SAQL Basics 1: Anatomy of a SAQL Query

Swapnil Rawat
12 min readNov 8, 2023

--

SAQL, the Salesforce Analytics Query Language (not to be confused with SOQL) is the third worst mindf**k of a programming language I’ve ever tried to wrap my head around (first being Brainf**k, second being Clojure; both of which I was happy to have no real use case for and give up on).

However, to work with CRM Analytics, you can only get so far without knowing SAQL. Read on to understand the basics of SAQL…

What is SAQL ?

SAQL stands for Salesforce Analytics Query Language. It’s a proprietary language used in CRM Analytics to access datasets and generate a visualisation based on the dataset. We can use SAQL to add custom Filter Logic and perform complex calculations using an extensive set of functions.

SAQL is primarily used within a Lens. A Lens consists of two parts — the query and the visualisation. Any query is formed as a result of the following operations :

  1. Aggregating
  2. Grouping
  3. Filtering

Prerequisites

We will be using a CRM Analytics-enabled Developer Edition trial org provided by Trailhead. Use the following link to sign up for the trial org :

trailhead.salesforce.com/promo/orgs/analytics-de

This trial org is already configured with Analytics Studio and provides us with a sample dataset named DTC Opportunity inside My DTC Sales app.

STOP! If you’re not aware of the various Assets used in Analytics Studio and the steps involved in creating a visualisation in CRM Analytics, I would recommend you to spend some time understanding the basics of Analytics Studio before you can start working on SAQL. You can refer to the following articles in order to get a grasp of how CRM Analytics works :

Count of Rows

Let’s start by creating a new Lens using DTC Opportunity dataset. The default visualisation is a bar chart consisting of a single bar representing the count of rows in our dataset.

From the UI, we can observe that the bar chart is displaying a measure. It is visualising the count of rows and hence performing an aggregation. However, there are no filters and groupings added. Let’s take a look at the SAQL query generated and used behind the scenes for this basic visualisation.

You can find the Code icon in the top right corner of the canvas area. Click on the Code icon to switch to Query Mode.

Hovering on the Code icon displays “Query Mode” text

In the Query Mode, we have a Query Editor to view the auto generated SAQL query. Using this editor we can modify our SAQL query.

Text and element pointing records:
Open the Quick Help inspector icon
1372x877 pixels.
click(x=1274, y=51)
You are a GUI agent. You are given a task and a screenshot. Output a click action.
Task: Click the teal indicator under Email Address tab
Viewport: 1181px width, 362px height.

- Stated task:
Give the passage of the SAQL basics text from "SAQL Basics 1: Anatomy" to "set of functions.", swapping "visualisation" for "visual". The records were taken from a different source than the text.

- Answer to this task:
SAQL Basics 1: Anatomy of a SAQL Query

Swapnil Rawat
12 min readNov 8, 2023

--

SAQL, the Salesforce Analytics Query Language (not to be confused with SOQL) is the third worst mindf**k of a programming language I’ve ever tried to wrap my head around (first being Brainf**k, second being Clojure; both of which I was happy to have no real use case for and give up on).

However, to work with CRM Analytics, you can only get so far without knowing SAQL. Read on to understand the basics of SAQL…

What is SAQL ?

SAQL stands for Salesforce Analytics Query Language. It’s a proprietary language used in CRM Analytics to access datasets and generate a visual based on the dataset. We can use SAQL to add custom Filter Logic and perform complex calculations using an extensive set of functions.